Saved data entries:
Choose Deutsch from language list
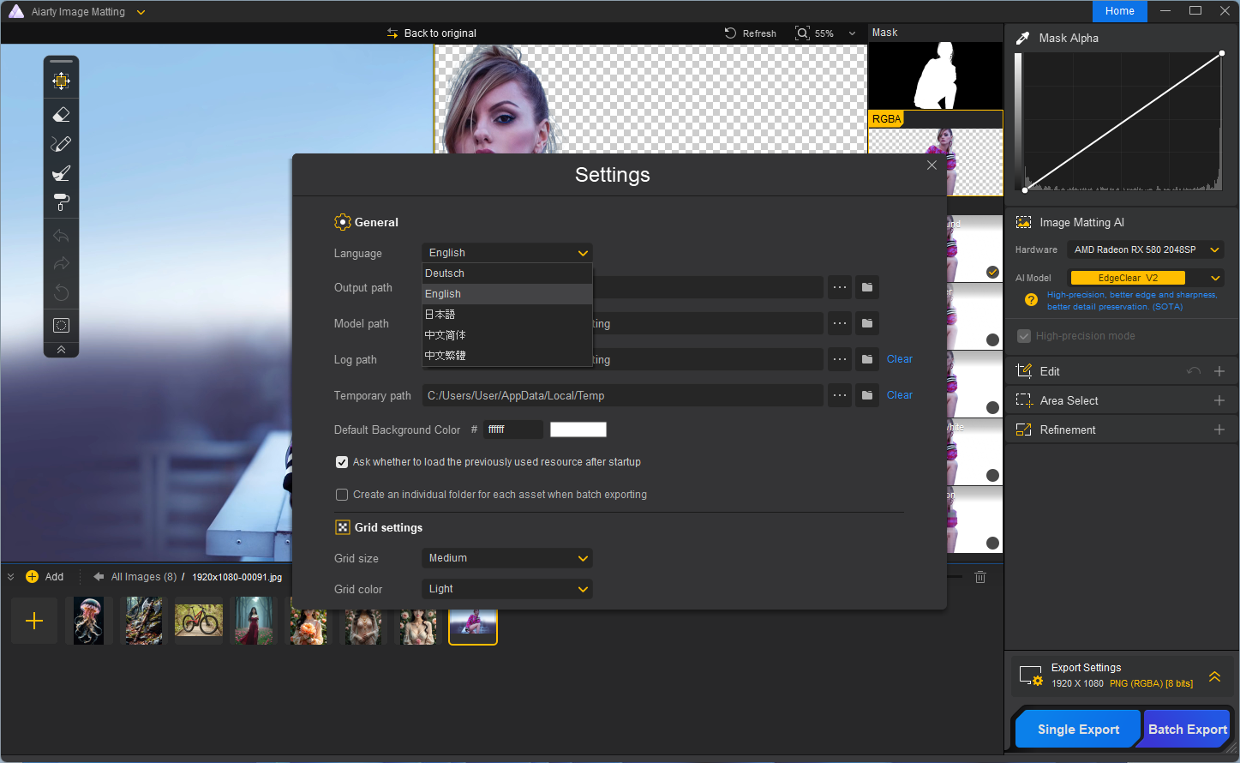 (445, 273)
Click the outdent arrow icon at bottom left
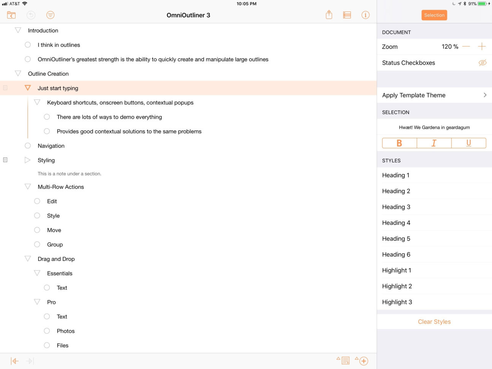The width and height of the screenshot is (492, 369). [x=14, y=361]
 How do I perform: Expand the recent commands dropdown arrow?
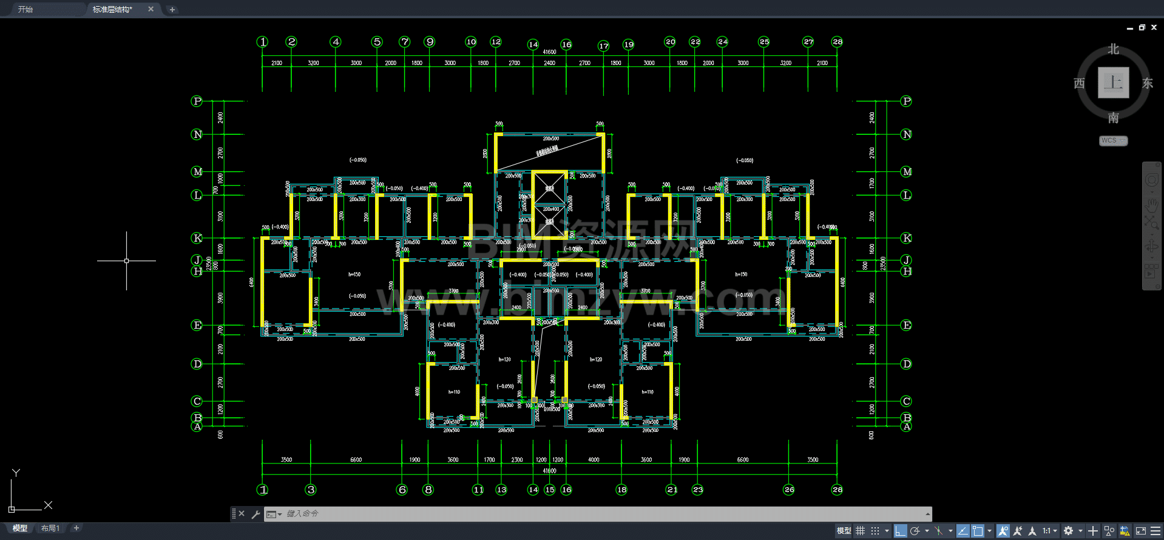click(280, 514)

---

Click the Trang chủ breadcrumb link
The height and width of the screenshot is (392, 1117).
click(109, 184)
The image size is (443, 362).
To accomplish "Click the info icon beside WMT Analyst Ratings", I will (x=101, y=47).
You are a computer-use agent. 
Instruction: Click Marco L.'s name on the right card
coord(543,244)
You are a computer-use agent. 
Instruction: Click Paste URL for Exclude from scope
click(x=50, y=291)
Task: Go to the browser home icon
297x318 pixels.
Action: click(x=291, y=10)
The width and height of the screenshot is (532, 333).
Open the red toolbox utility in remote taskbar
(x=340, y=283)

* * *

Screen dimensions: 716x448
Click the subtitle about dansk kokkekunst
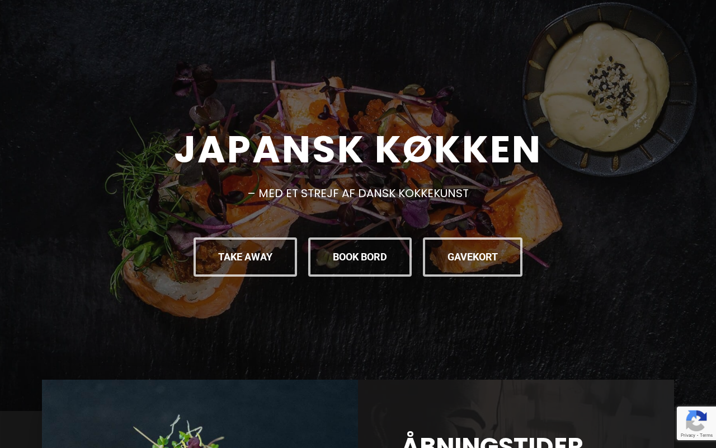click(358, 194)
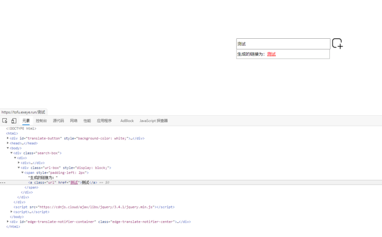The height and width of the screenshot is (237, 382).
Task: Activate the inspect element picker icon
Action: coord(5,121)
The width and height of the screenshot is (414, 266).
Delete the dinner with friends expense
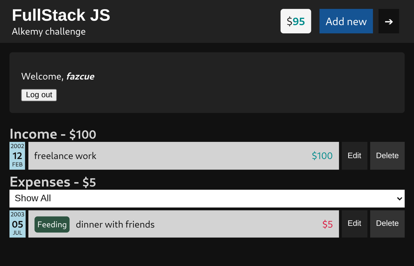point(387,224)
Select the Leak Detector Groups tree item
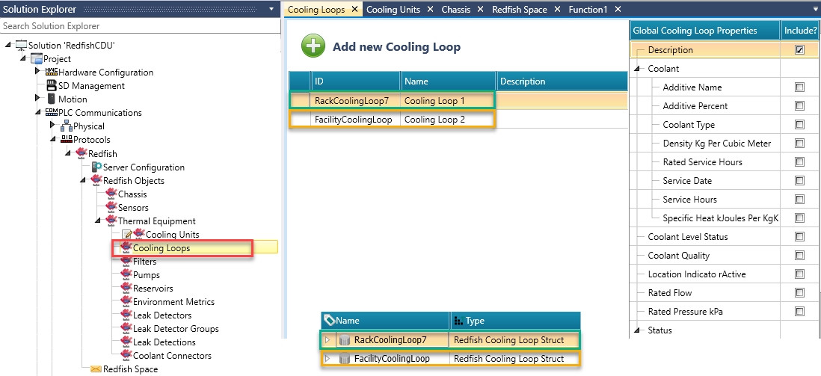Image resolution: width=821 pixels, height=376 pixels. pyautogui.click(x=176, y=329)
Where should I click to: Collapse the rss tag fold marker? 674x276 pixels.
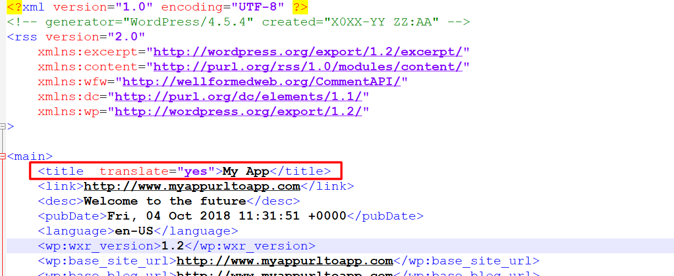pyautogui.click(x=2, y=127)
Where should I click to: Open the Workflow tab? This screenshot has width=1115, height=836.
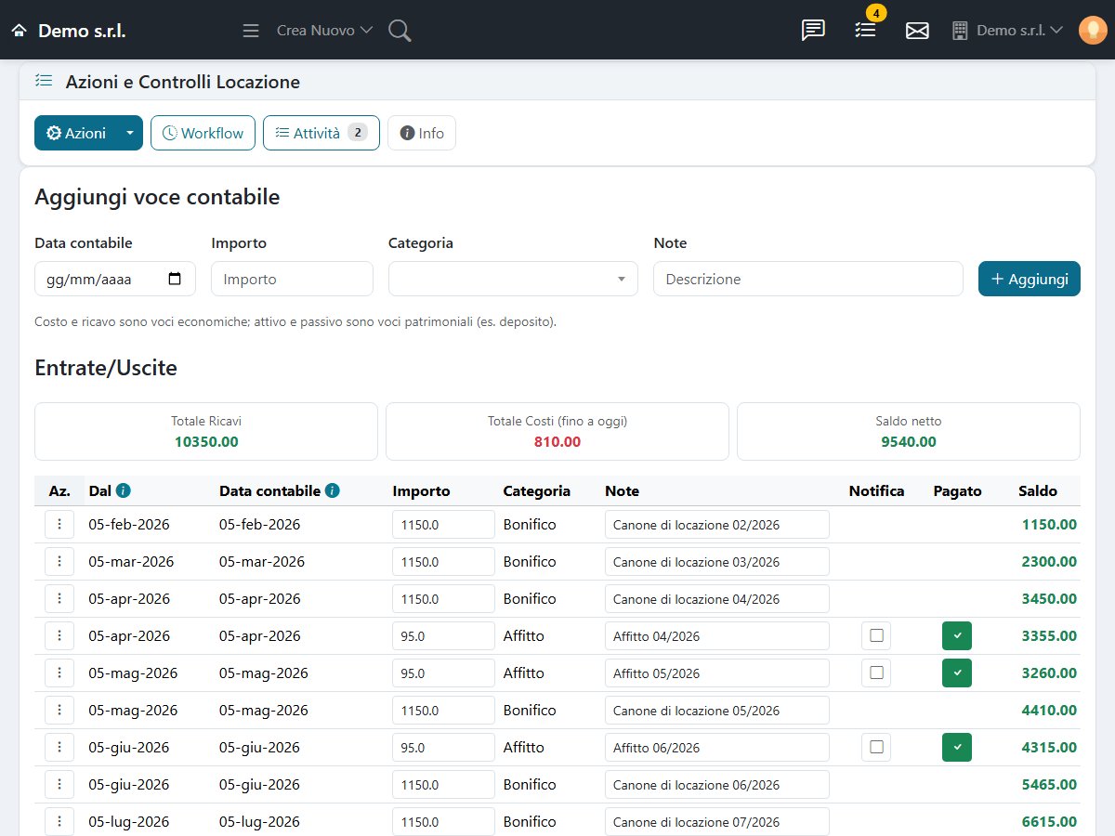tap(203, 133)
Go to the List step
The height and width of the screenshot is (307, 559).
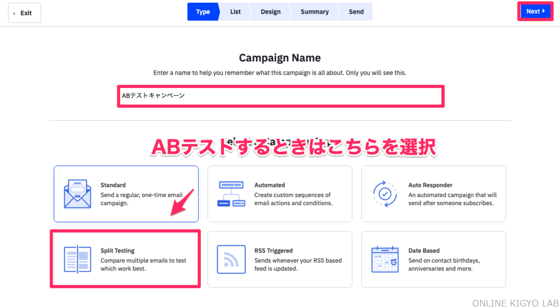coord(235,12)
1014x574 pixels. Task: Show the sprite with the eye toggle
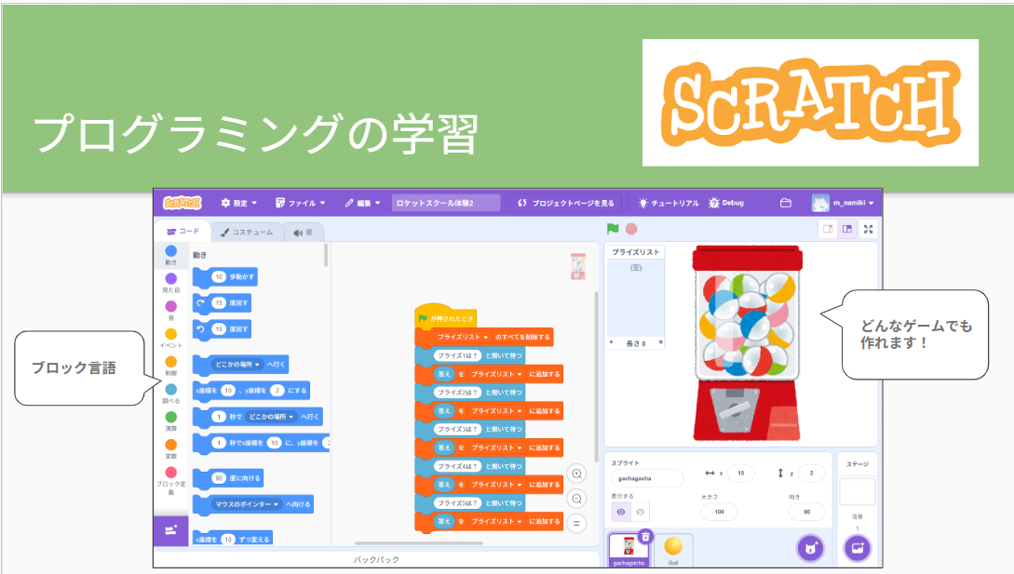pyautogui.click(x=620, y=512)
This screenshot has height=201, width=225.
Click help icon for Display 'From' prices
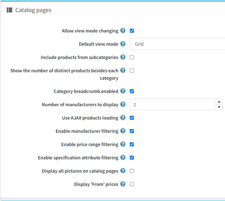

### [WHAT TO DO]
Print, exactly, each line above from the one with "Click the subtitle about dansk kokkekunst" to the one with "Click help icon for Display 'From' prices", end lines included. Leave pictures out of it.

### [WRITTEN RESPONSE]
Click the subtitle about dansk kokkekunst
click(358, 194)
The height and width of the screenshot is (237, 382).
Task: Activate the inspect element picker icon
Action: coord(5,121)
The width and height of the screenshot is (414, 266).
Delete the dinner with friends expense
point(387,224)
Select the Leak Detector Groups tree item
Image resolution: width=821 pixels, height=376 pixels. pyautogui.click(x=176, y=329)
Where should I click to: Collapse the rss tag fold marker? 674x276 pixels.
pyautogui.click(x=2, y=127)
Where should I click to: Open the Workflow tab? This screenshot has width=1115, height=836.
tap(203, 133)
Go to the List step
The height and width of the screenshot is (307, 559).
coord(235,12)
1014x574 pixels. Task: Show the sprite with the eye toggle
pyautogui.click(x=620, y=512)
This screenshot has height=201, width=225.
Click help icon for Display 'From' prices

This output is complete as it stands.